## Stored data entries
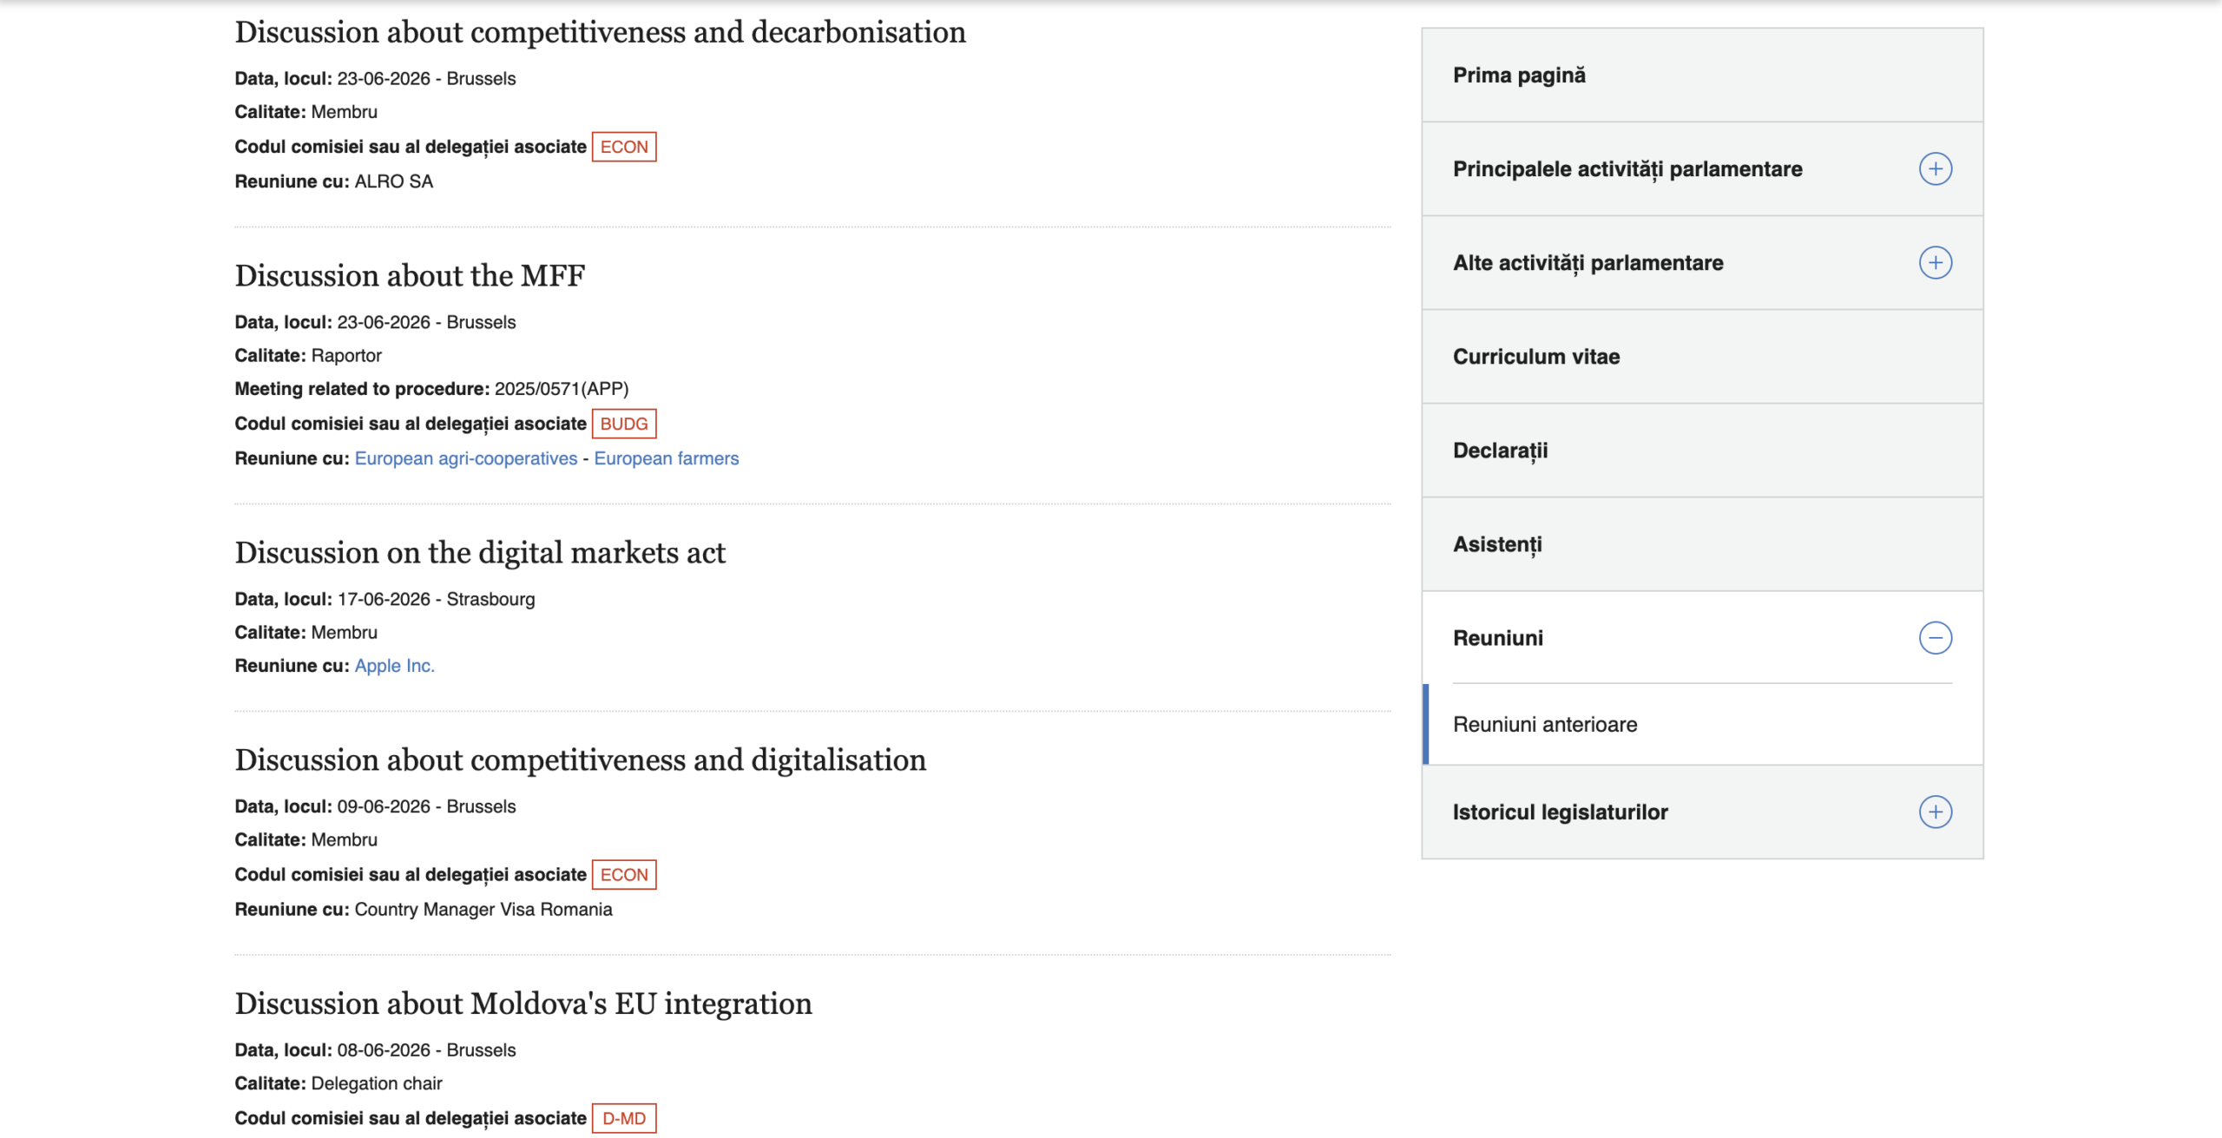This screenshot has width=2222, height=1138.
Task: Expand Istoricul legislaturilor plus icon
Action: [x=1935, y=812]
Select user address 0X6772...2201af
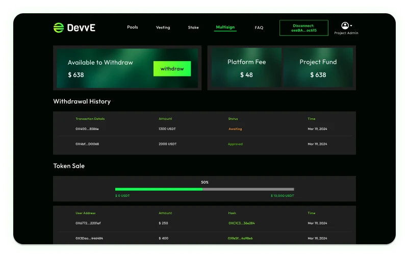The width and height of the screenshot is (409, 258). (88, 223)
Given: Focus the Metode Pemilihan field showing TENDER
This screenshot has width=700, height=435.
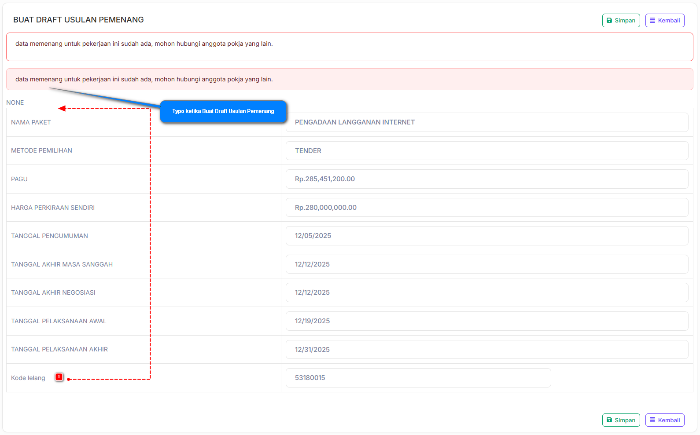Looking at the screenshot, I should 486,151.
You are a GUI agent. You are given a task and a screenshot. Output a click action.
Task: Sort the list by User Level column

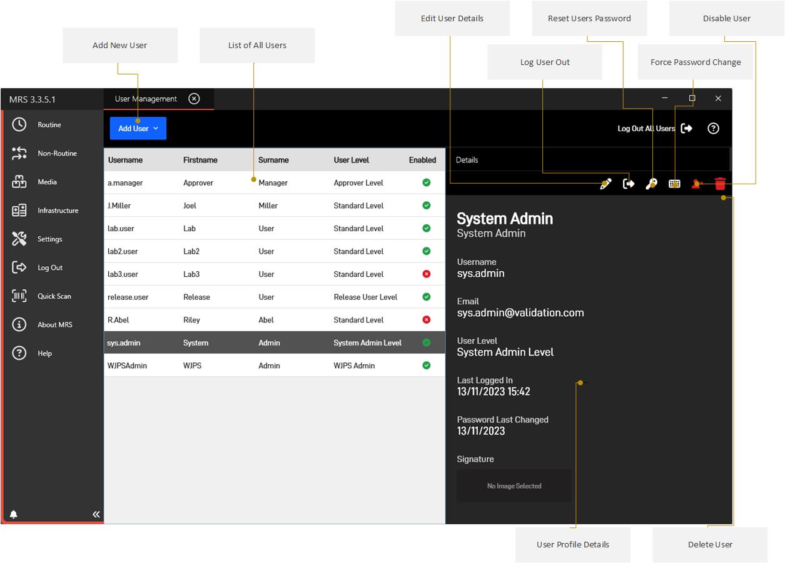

## Task directions
When copying from the data above, print only the lines from the line containing "Select user address 0X6772...2201af" to the line containing "You are a GUI", exactly, and leave the pictures out.

## Answer to this problem
Select user address 0X6772...2201af
The width and height of the screenshot is (409, 258). (88, 223)
Given: Focus the Metode Pemilihan field showing TENDER
This screenshot has width=700, height=435.
Looking at the screenshot, I should 486,151.
You are a GUI agent. You are given a task and a screenshot. Output a click action.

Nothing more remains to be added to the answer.